It is now just two days until the England’s World Cup campaign kicks off a thousand miles up the River Amazon in Manaus.
Italy are the opponents in the Group D opener, two years after they knocked England out of their last match at a major international tournament. An inspired display from Andrea Pirlo helped the Azzurri win their Euro 2012 quarter-final clash, with the fact the match even got to penalties more than a little fortuitous for Roy Hodgson’s side.
Rooney is among the six starters from that game in Kiev to have made it into this World Cup squad – one which the Manchester United striker believes is better than any of the previous four he has been involved with at major tournaments.
“I think it is exciting,” he said. “I think the younger players in the team bring a lot of energy and excitement and it is great to be a part of. I think, probably, it is the best squad of players I’ve been involved with since I’ve been with England.
“It is great to be a part of and I am looking forward to this tournament and the future with England – it certainly looks bright.”

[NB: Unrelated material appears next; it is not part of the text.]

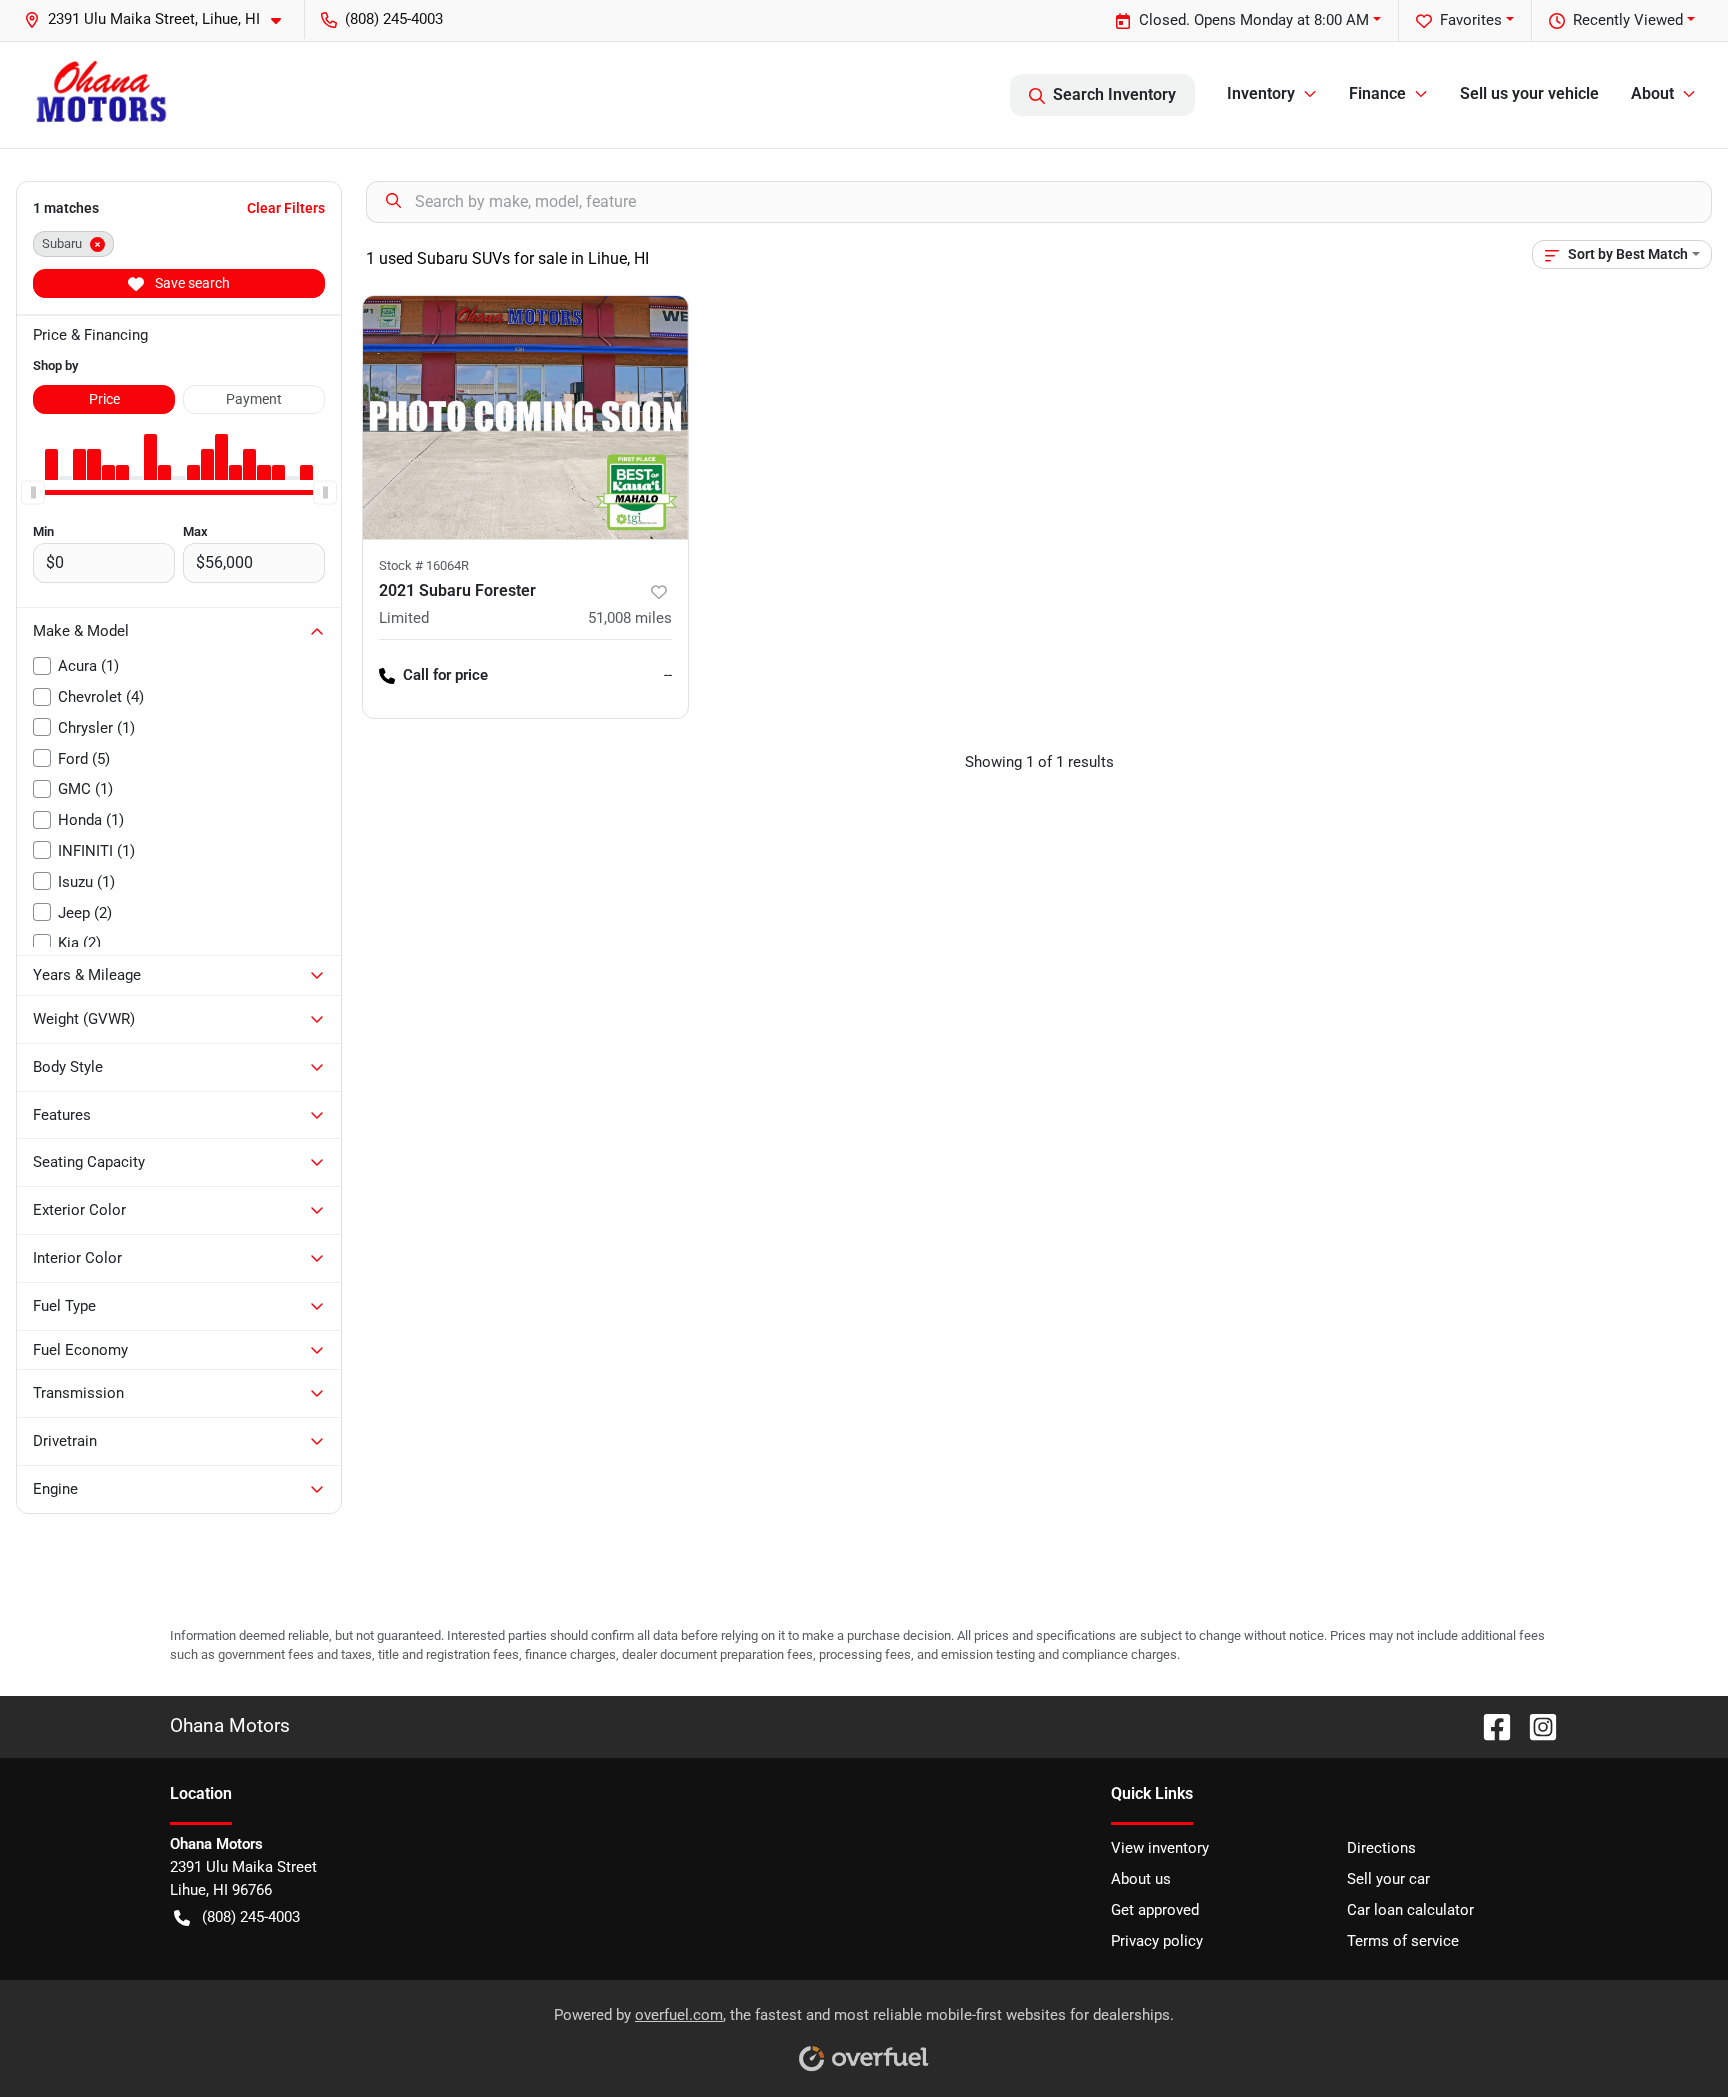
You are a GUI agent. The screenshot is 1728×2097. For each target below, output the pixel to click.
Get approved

The squad is so good, in fact, that Rooney believes Italy, rather than England, should be the side worrying ahead of Saturday’s encounter. “Well, I think, really, the Italian players should be looking at us and how they can control our team,” he said, ahead of facing the Group D favourites.
“We’re not really too focused on Pirlo. He has been a fantastic player and Italy have got some great players, but we also have them. I think they should really be more worried about our team.

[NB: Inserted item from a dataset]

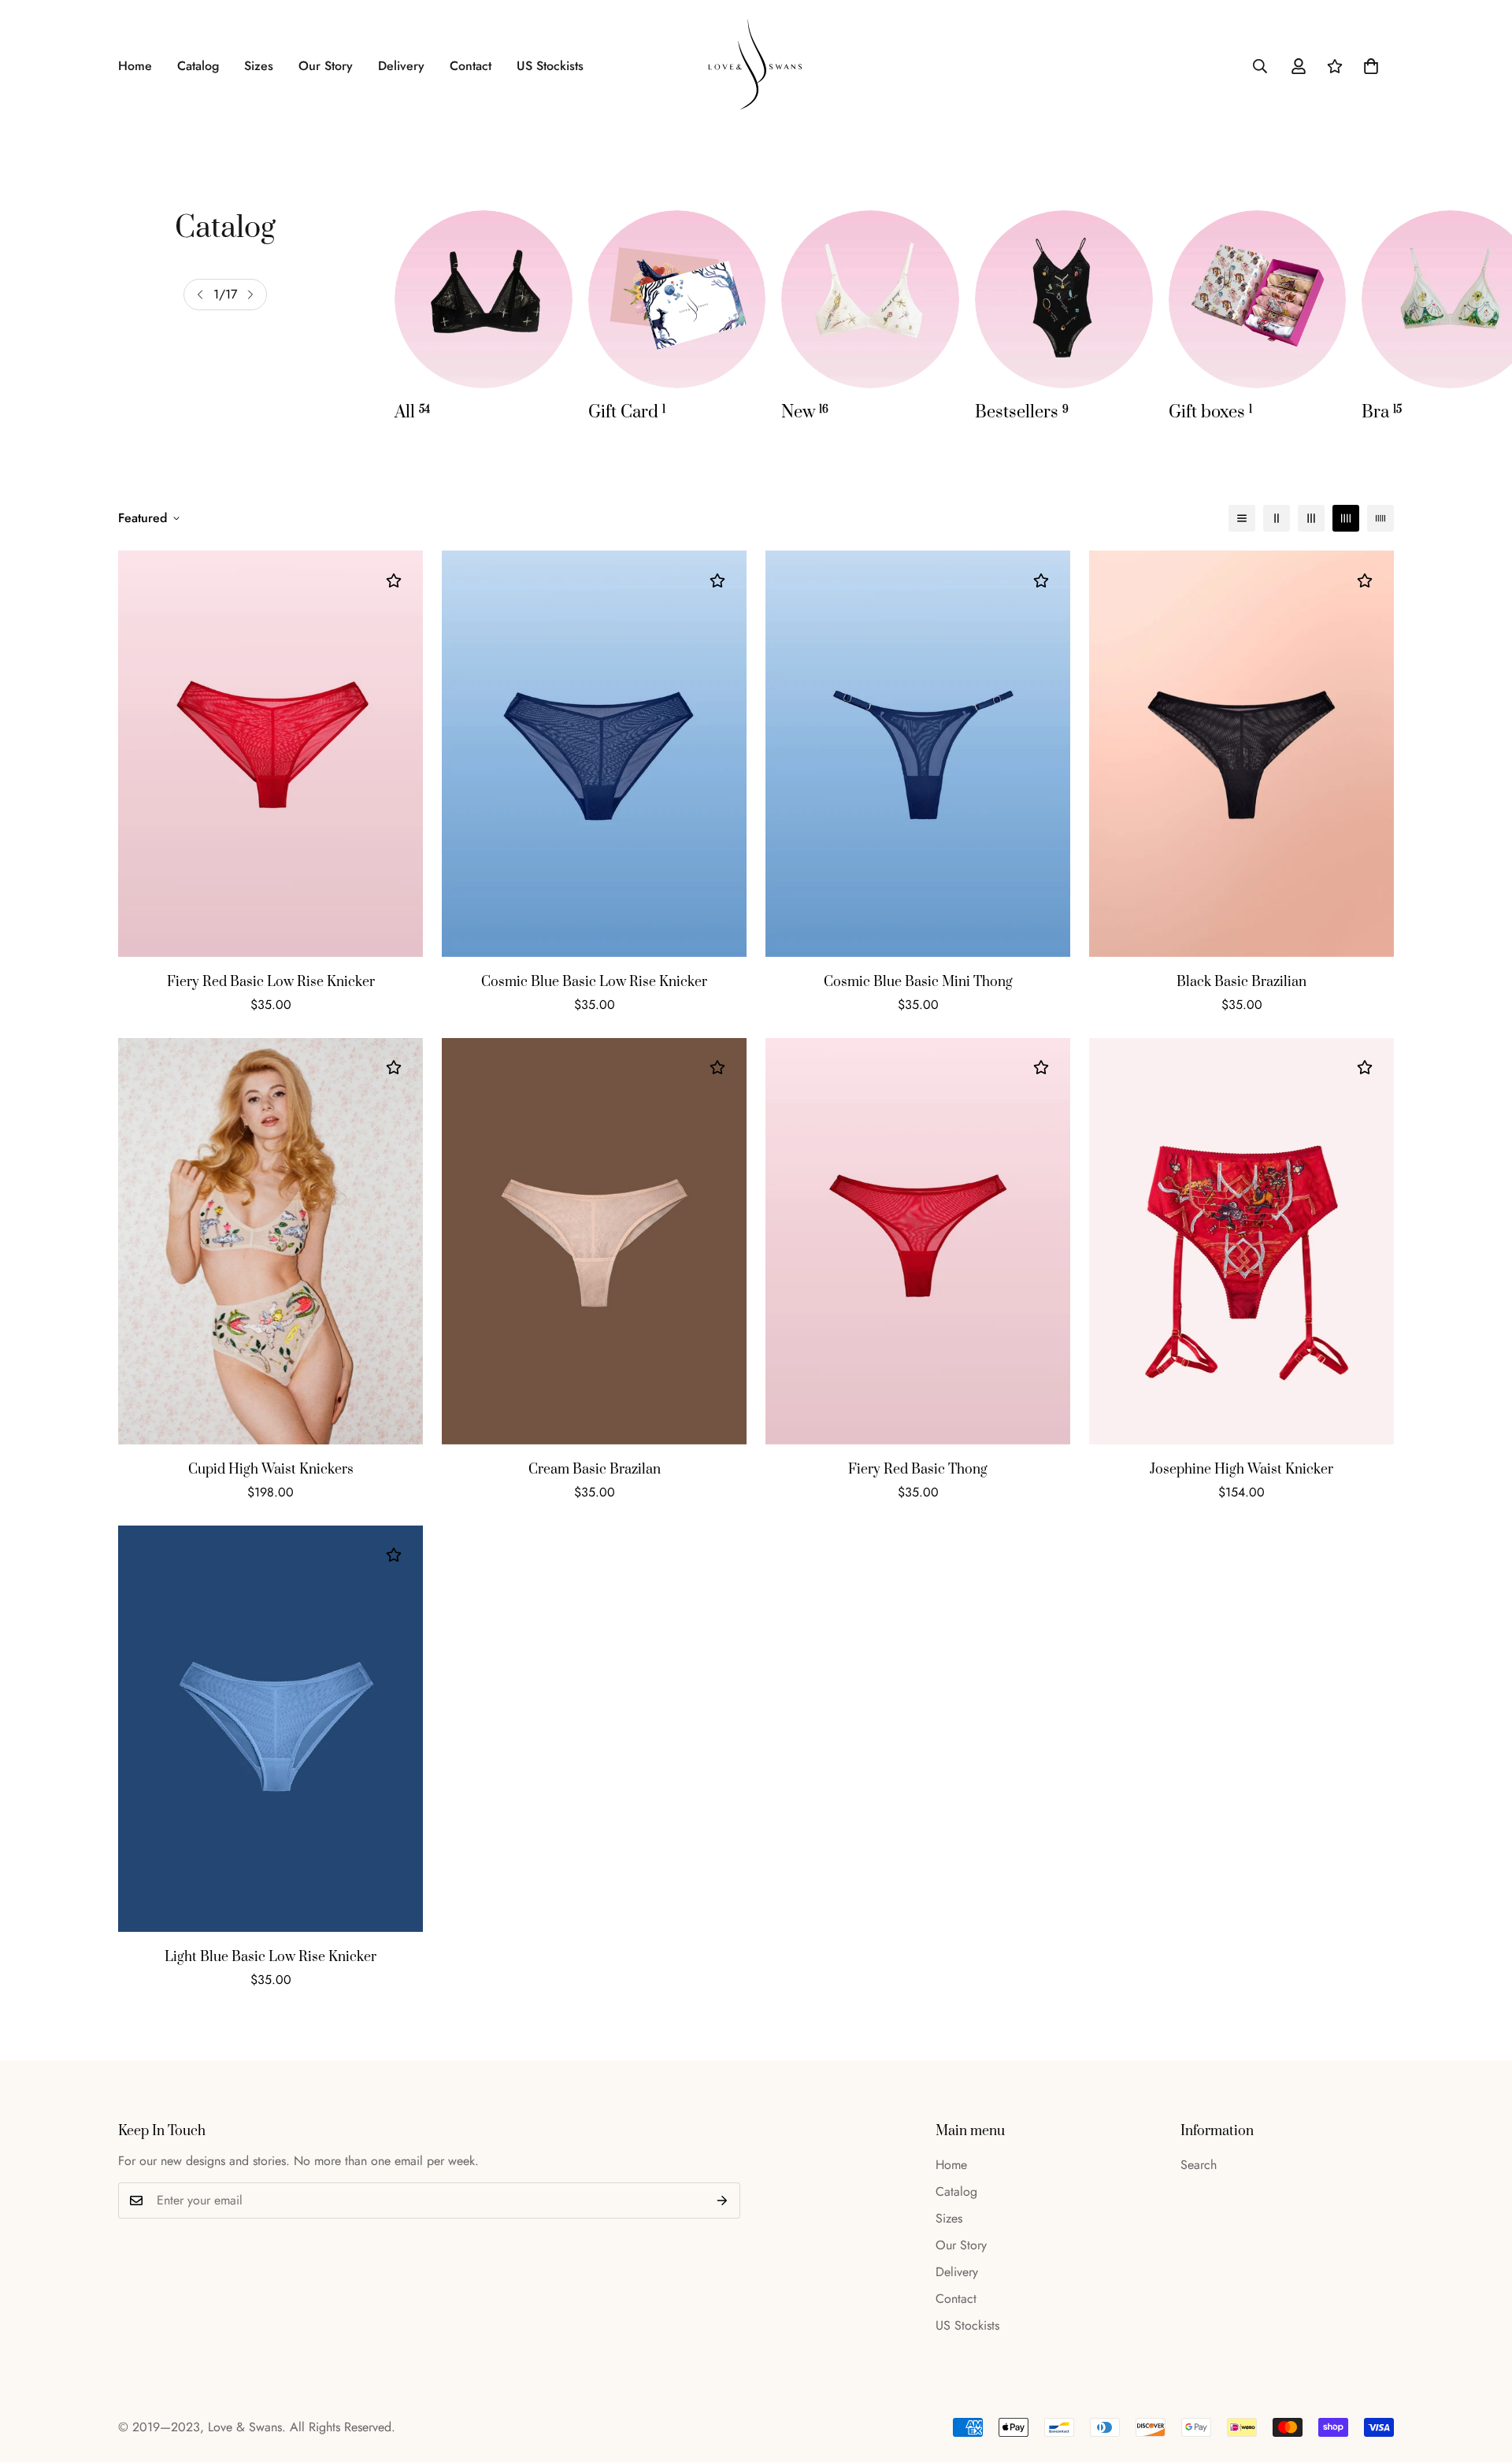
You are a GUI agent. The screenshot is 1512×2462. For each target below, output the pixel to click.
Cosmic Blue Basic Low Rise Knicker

“I think we have [moved ahead of Italy]. The team we’ve got is, not just the team but the squad, is a youthful one, with a lot of energy and excitement.
“In terms of Italy, it is more or less the same squad so it will be an interesting game for us to see how we’ve moved on and how we’ve progressed in those two years.”
It was impressive fighting talk from Rooney, who was pulling no punches in front of a packed press conference at England’s Urca military base.
Another example was when the 28-year-old was told that Manchester United coach Phil Neville felt that talk he should be dropped from the side had turned into a “witch-hunt”.
“I don’t care what anyone says,” Rooney said. “I am ready physically, I am focused and, of course, there is competition for places, there always is. You are playing for your country and I am ready. I am not worried. The manager has got a job to do.
“He picks the team and, whatever side he picks, I’ll respect that and do my best to try to help the team.”
Rooney had the aura of someone fully focused on succeeding, both with England and on a personal level at his third World Cup. The forward has failed to score in his eight appearances on this stage but, on Tuesday, was backed to shine by Brazilian great Pele.
“It is great for him to say that,” Rooney said. “He is one of, if not the greatest footballer. He is a great ambassador for this tournament, especially it being in Brazil, so, yeah, I’m pleased he said that.”
It is a tournament in which Rooney is not only expecting to score a World Cup goal but also replace Michael Owen as England’s fourth-highest scorer of all time.
“Well, I hope so,” Rooney said, sitting one shy of Owen’s 40-goal haul. “If I am going to be successful in this tournament, then I will certainly be looking to pass Michael’s goalscoring numbers. Hopefully, that will be in the next game.”